Please understand: I am not saying that the search for a God of community and love is the only way to practice religion, nor am I saying that anyone who seeks this kind of God succeeds in meeting this criterion at all. any time. We are failing miserably as humans. But it seems that belief in a God who denigrates evil and hatred of others and outright violence – including murder – is problematic. I long for divine intervention in which God would say to those who live in violence and hatred: “Enough! I long for a God who rests heavily on the shoulders and in the hearts of those who profess their belief.
God’s silence in light of the inhumanity we humans practice toward each other is troubling, especially since those who have no difficulty fighting against, stripping away rights, or murdering those whom they do not like for one reason or another, profess to believe in this God.

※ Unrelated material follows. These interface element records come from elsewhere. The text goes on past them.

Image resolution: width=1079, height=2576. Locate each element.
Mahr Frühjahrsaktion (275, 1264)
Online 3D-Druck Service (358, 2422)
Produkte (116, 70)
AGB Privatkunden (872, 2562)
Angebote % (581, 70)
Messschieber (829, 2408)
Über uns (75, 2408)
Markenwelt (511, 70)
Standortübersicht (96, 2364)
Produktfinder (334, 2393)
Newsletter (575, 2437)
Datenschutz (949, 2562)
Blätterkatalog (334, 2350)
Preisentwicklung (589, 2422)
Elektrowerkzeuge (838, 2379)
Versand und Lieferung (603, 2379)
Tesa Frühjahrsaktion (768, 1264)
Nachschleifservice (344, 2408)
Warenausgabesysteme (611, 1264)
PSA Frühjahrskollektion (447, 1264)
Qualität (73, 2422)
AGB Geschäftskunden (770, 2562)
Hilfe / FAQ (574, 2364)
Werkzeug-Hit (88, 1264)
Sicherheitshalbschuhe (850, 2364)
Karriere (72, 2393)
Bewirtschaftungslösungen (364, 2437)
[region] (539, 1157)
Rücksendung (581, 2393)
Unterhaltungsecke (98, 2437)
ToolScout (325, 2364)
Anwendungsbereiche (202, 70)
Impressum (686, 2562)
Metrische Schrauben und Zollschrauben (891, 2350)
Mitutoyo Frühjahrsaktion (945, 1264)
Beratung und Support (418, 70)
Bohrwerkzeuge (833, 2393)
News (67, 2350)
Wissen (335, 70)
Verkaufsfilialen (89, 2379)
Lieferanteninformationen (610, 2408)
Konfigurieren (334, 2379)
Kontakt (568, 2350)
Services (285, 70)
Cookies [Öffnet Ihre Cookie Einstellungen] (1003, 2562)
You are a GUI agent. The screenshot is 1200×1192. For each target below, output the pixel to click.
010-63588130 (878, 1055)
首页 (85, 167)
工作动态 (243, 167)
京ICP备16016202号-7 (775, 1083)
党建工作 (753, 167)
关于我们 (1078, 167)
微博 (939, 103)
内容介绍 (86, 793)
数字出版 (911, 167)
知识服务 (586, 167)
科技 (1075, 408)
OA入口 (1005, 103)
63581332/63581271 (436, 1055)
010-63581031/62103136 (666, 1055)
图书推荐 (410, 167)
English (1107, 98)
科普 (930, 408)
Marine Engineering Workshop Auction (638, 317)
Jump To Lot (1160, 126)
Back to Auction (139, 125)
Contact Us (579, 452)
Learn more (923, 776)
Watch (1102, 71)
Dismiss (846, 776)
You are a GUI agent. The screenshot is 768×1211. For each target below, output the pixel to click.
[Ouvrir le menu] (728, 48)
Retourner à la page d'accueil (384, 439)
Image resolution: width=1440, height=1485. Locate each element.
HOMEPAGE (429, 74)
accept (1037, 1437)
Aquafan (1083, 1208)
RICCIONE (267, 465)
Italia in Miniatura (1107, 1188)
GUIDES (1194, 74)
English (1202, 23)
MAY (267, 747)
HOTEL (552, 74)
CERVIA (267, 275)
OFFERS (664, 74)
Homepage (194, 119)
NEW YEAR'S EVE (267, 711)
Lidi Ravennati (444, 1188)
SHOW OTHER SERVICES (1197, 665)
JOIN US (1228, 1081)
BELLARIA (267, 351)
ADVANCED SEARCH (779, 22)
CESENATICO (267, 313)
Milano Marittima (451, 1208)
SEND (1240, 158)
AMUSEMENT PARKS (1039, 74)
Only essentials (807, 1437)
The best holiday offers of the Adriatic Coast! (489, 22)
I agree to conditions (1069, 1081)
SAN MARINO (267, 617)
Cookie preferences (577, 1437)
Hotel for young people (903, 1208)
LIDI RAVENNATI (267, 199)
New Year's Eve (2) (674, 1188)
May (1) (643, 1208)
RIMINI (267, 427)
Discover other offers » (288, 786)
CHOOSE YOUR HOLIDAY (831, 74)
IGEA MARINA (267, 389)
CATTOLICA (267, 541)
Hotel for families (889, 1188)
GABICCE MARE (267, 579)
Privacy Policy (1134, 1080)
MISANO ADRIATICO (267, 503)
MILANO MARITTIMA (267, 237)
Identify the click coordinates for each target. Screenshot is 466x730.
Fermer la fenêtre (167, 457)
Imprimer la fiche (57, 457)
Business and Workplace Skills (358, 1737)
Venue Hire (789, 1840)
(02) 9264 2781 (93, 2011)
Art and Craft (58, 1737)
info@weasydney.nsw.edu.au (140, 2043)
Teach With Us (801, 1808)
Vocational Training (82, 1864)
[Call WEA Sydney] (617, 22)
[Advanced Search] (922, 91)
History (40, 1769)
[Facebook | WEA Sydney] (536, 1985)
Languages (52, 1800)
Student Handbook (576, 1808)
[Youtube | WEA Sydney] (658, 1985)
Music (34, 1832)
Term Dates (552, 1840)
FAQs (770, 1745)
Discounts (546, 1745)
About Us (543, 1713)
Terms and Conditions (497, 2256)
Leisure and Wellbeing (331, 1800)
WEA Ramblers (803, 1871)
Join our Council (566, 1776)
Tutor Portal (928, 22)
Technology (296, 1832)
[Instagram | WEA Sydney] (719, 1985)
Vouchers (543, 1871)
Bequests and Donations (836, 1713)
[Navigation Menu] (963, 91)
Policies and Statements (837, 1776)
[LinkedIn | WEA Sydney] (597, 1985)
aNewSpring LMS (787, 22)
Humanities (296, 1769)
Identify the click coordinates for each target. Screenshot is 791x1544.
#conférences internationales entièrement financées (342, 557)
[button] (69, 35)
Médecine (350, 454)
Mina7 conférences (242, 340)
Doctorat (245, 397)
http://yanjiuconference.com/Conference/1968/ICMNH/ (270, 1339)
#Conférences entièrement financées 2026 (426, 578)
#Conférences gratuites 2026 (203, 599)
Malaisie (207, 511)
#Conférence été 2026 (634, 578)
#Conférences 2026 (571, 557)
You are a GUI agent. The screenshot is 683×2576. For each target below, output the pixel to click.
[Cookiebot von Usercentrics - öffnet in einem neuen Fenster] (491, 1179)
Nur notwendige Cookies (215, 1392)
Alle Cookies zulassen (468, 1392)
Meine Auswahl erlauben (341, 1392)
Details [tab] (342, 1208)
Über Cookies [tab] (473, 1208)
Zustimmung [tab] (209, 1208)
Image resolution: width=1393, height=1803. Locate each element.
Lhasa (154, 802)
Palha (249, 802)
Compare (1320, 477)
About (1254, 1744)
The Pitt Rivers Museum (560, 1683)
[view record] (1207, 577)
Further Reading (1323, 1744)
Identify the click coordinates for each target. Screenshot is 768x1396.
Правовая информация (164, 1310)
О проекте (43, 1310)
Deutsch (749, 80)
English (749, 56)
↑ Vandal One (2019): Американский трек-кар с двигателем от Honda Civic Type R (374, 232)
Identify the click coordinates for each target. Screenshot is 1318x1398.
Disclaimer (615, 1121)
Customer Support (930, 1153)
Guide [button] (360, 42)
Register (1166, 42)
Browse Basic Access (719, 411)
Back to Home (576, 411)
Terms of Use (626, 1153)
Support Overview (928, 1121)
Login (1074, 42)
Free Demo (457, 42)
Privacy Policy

Sam Bowers prayed and fasted for his murderous lynch mobs; The people who stormed the Capitol building on January 6 stopped while in the building to raise holy hands and pray.
In the 18th century, Jonathan Edwards preached a sermon entitled “Sinners in the Hands of an Angry God.” I would challenge Edwards and say that we are humans in the hands of a silent God, who permits the evil we are inclined to practice against each other.
Additionally, as I read and study the violence we perpetrate against others, I shudder. My God is silent and unavailable or unwilling to stop our destruction of one another – actions we take based on hatred or greed or lust for power or all of those issues.
Why this silence, my God? For what?
Susan K. Smith is an ordained minister, activist and author. A graduate of Yale Divinity School, she serves as director of clergy resource development for the Samuel DeWitt Proctor Conference. His latest book is With Liberty and Justice for Some: The Bible, the Constitution, and Racism in America.